◆ Supplied material:

◇ ◇ ◇ ◇ ◇

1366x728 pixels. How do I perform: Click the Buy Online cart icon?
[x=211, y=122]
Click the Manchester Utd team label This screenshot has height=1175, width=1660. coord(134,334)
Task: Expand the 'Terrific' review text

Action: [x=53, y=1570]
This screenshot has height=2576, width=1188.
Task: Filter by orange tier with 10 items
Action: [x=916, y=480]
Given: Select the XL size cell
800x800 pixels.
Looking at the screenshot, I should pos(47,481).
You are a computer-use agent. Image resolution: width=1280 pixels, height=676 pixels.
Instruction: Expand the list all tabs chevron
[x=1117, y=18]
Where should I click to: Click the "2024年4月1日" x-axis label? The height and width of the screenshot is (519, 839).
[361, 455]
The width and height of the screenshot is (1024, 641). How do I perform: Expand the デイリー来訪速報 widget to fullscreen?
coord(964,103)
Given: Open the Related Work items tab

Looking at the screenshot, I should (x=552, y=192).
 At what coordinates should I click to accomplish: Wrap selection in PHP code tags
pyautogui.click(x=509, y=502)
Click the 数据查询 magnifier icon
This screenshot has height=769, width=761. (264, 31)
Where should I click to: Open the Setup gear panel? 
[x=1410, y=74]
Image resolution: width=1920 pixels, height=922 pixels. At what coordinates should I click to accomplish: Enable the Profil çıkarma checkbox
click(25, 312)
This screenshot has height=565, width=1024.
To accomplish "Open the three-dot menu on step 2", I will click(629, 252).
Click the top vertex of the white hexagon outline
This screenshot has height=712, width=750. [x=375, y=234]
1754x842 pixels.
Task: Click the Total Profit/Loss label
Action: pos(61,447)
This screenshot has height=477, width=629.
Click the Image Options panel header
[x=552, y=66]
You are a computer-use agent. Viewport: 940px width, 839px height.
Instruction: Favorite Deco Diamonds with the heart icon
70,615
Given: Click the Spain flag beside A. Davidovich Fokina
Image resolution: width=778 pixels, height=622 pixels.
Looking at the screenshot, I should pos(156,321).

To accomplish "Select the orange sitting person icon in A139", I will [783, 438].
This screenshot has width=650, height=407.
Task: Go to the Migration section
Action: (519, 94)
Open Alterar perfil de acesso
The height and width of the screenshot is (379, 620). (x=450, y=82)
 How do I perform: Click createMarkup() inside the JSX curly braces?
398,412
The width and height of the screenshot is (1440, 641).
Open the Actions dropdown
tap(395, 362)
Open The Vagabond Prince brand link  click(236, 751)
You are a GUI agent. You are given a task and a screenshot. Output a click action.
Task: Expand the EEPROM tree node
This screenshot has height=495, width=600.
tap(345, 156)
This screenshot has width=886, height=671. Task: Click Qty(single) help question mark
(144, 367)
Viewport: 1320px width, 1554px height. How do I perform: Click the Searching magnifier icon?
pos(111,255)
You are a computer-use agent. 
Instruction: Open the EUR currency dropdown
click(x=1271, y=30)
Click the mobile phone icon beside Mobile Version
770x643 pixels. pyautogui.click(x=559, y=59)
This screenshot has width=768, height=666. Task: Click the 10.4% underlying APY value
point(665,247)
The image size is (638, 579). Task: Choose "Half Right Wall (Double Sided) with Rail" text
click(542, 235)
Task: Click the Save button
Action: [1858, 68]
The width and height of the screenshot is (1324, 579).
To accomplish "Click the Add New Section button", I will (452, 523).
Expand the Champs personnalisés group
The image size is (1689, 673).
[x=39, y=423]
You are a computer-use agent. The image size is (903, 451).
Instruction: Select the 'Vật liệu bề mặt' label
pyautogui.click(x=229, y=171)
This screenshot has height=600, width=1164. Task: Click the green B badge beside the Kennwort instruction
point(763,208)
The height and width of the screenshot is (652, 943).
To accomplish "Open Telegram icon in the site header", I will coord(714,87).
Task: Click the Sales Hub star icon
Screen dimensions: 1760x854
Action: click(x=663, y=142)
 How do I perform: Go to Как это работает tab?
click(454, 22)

◇ ◇ ◇ ◇ ◇

◆ Directions: All lines from the opening of the records through the line where "This screenshot has height=565, width=1024." occurs are to be output verbatim. No other line belongs in the answer.

◆ Answer space:
1366x728 pixels. How do I perform: Click the Buy Online cart icon?
[x=211, y=122]
Click the Manchester Utd team label This screenshot has height=1175, width=1660. coord(134,334)
Task: Expand the 'Terrific' review text

Action: [x=53, y=1570]
This screenshot has height=2576, width=1188.
Task: Filter by orange tier with 10 items
Action: [x=916, y=480]
Given: Select the XL size cell
800x800 pixels.
Looking at the screenshot, I should pos(47,481).
You are a computer-use agent. Image resolution: width=1280 pixels, height=676 pixels.
Instruction: Expand the list all tabs chevron
[x=1117, y=18]
Where should I click to: Click the "2024年4月1日" x-axis label? The height and width of the screenshot is (519, 839).
[361, 455]
The width and height of the screenshot is (1024, 641). How do I perform: Expand the デイリー来訪速報 widget to fullscreen?
coord(964,103)
Given: Open the Related Work items tab

Looking at the screenshot, I should (x=552, y=192).
 At what coordinates should I click to accomplish: Wrap selection in PHP code tags
pyautogui.click(x=509, y=502)
Click the 数据查询 magnifier icon
This screenshot has height=769, width=761. (264, 31)
Where should I click to: Open the Setup gear panel? 
[x=1410, y=74]
Image resolution: width=1920 pixels, height=922 pixels. At what coordinates should I click to accomplish: Enable the Profil çıkarma checkbox
click(25, 312)
This screenshot has height=565, width=1024.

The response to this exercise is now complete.